## Given records
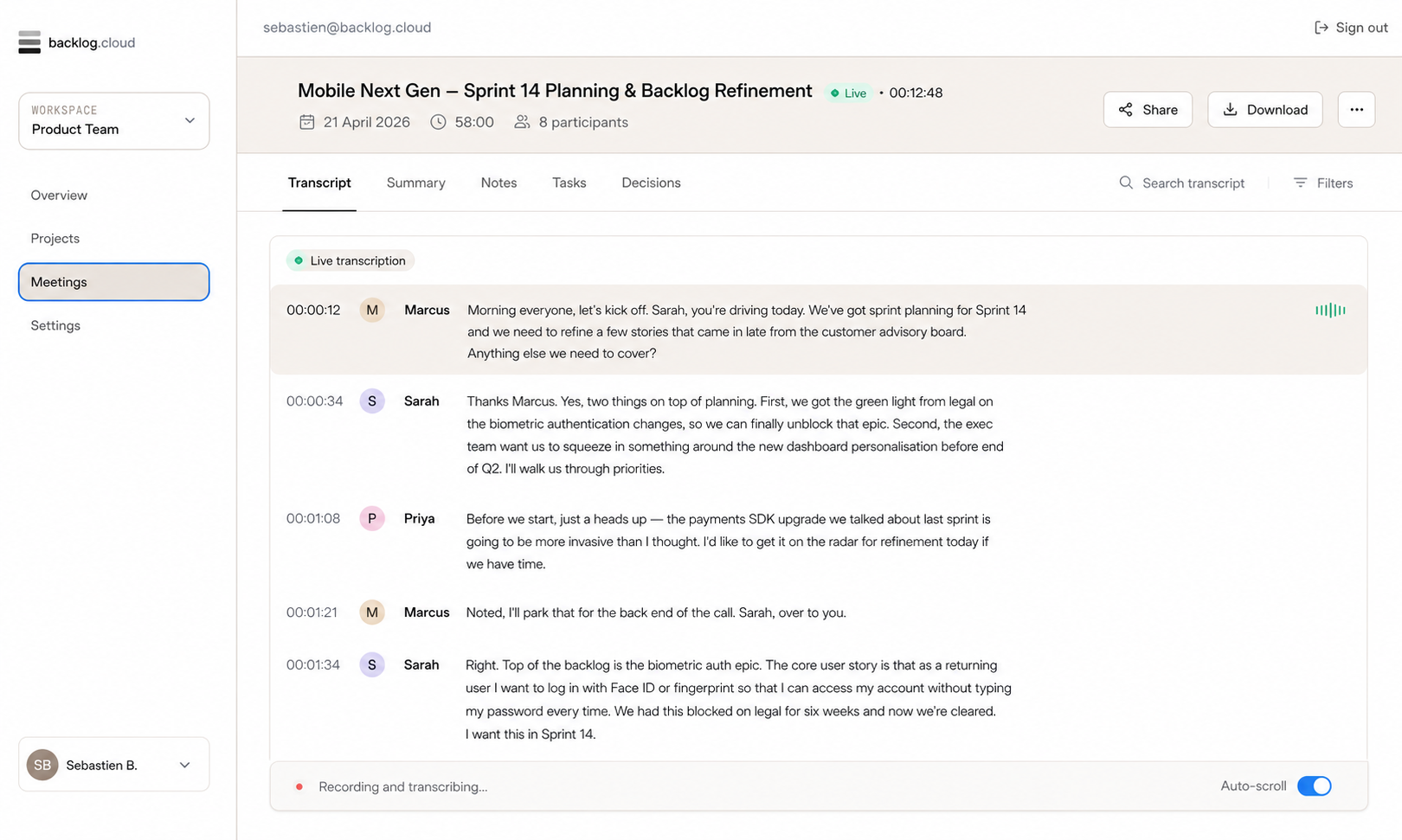Click the backlog.cloud logo icon
This screenshot has height=840, width=1402.
29,42
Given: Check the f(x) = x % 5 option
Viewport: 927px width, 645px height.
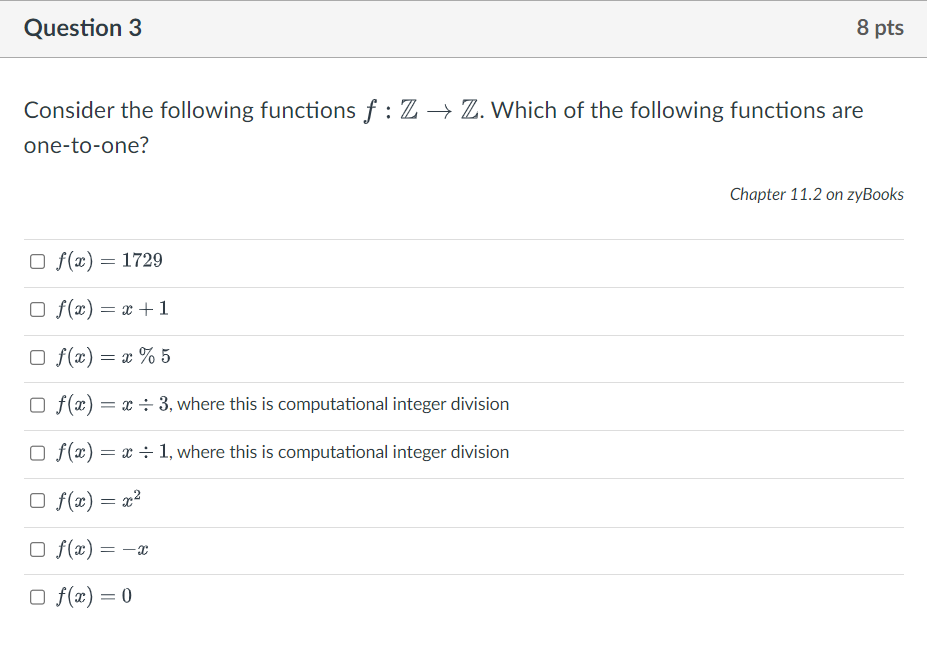Looking at the screenshot, I should coord(37,356).
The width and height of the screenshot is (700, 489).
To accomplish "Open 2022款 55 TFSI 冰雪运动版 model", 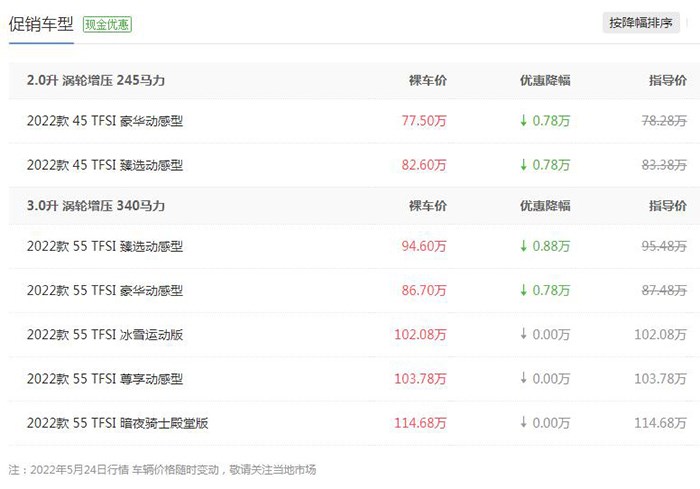I will click(x=105, y=334).
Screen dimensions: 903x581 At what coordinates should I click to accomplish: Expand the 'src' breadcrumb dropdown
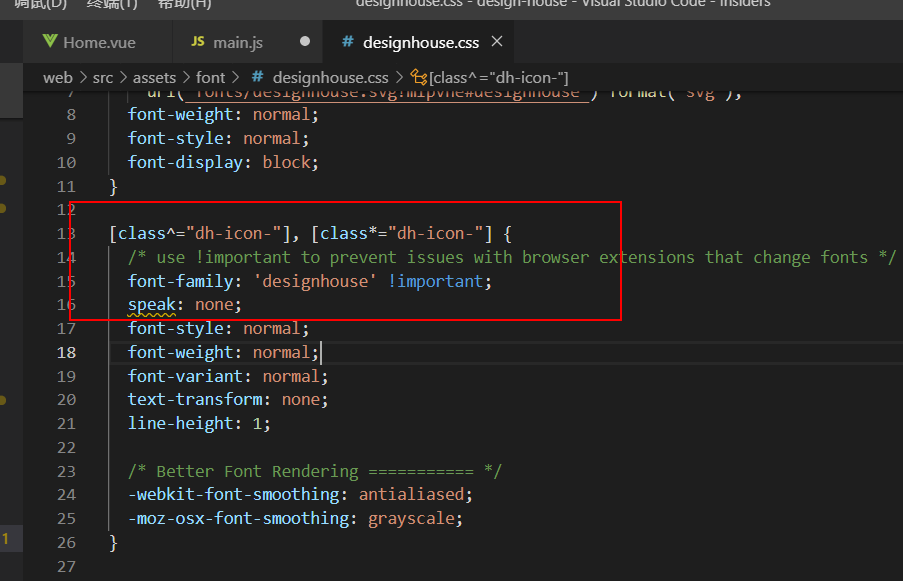coord(105,77)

## Exercise
What is needed is a verbatim copy of the lines running from the one with "Screen dimensions: 903x581" through the last line of the listing above, excluding any pictures.

## Result of the task
Screen dimensions: 903x581 At what coordinates should I click to accomplish: Expand the 'src' breadcrumb dropdown
coord(105,77)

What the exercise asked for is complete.